Para crear abundancia en el siglo XXI y más allá, debemos volver a lo esencial: un Estado limitado que garantice la libertad individual bajo el imperio de la ley y que le dé a cada uno la oportunidad de intentarlo. Estas son las condiciones para el florecimiento humano que describió Hayek en Camino de servidumbre:
“Es más importante eliminar los obstáculos que la estupidez humana ha colocado en nuestro camino y liberar la energía creativa de los individuos que idear nuevos mecanismos para ‘guiarlos’ y ‘dirigirlos’. Crear condiciones favorables para el progreso antes que ‘planificar el progreso’”.

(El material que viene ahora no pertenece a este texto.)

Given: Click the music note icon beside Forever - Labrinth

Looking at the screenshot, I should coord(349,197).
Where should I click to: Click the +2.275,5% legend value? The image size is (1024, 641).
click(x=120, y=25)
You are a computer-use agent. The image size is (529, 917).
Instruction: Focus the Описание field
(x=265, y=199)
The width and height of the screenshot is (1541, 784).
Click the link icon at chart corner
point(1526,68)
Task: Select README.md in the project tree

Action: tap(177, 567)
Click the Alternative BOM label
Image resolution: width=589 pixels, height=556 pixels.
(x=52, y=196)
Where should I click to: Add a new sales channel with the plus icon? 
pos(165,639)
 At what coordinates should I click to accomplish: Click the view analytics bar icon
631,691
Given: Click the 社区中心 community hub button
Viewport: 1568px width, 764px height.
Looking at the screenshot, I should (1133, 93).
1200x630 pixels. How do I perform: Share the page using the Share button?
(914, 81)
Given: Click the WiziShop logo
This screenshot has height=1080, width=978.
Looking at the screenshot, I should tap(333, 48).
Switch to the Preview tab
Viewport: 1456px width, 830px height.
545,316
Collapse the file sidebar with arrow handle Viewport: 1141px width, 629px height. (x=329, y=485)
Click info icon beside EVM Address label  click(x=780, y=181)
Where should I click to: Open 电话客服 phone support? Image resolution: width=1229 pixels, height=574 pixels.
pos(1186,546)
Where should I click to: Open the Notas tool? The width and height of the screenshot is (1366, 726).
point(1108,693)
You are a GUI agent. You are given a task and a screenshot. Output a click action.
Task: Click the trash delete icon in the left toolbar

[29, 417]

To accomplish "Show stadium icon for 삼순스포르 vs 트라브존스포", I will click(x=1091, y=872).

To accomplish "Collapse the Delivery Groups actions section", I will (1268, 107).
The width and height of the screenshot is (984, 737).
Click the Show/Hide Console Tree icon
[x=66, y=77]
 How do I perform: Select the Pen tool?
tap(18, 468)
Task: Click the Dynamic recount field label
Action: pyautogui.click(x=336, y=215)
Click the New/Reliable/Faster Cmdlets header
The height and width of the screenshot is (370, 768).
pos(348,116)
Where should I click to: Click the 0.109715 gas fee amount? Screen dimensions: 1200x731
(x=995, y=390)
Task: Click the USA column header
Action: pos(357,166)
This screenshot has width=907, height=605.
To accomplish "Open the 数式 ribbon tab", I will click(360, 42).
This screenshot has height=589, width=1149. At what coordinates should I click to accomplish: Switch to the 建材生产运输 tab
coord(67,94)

La abundancia dirigida desde arriba y desde el Estado no es la solución. Pese a todo, hay que decir que es una mejora frente al absurdo decrecentista de la izquierda y la falsa nostalgia de la derecha. Que más es mejor que menos es un mensaje importante e incluso radical en tiempos en los que el anticonsumismo reaccionario es fuerte en ambos lados del mostrador, ya sea el que destila la izquierda de Bernie Sanders (“No hace falta tener 23 desodorantes distintos o 18 pares diferentes de zapatos”) o la derecha de Donald Trump (“Los niños no necesitan 30 muñecas, con tres basta. Tampoco necesitan 250 lápices. Pueden tener cinco”).
Al menos, los progresistas del lado de la oferta como Klein y Thompson tienen una apreciación fresca e importante por el crecimiento y la innovación, y reconocen que para lograrlos hay que desregular. Eso es un paso adelante. Si los libertarios de la abundancia somos más sabios que los planificadores, es sobre todo en el sentido socrático: a diferencia de ellos, sabemos lo que no sabemos.
Artículo publicado originalmente en la revista Free Society del Instituto Cato de EE.UU. (número de otoño de 2025).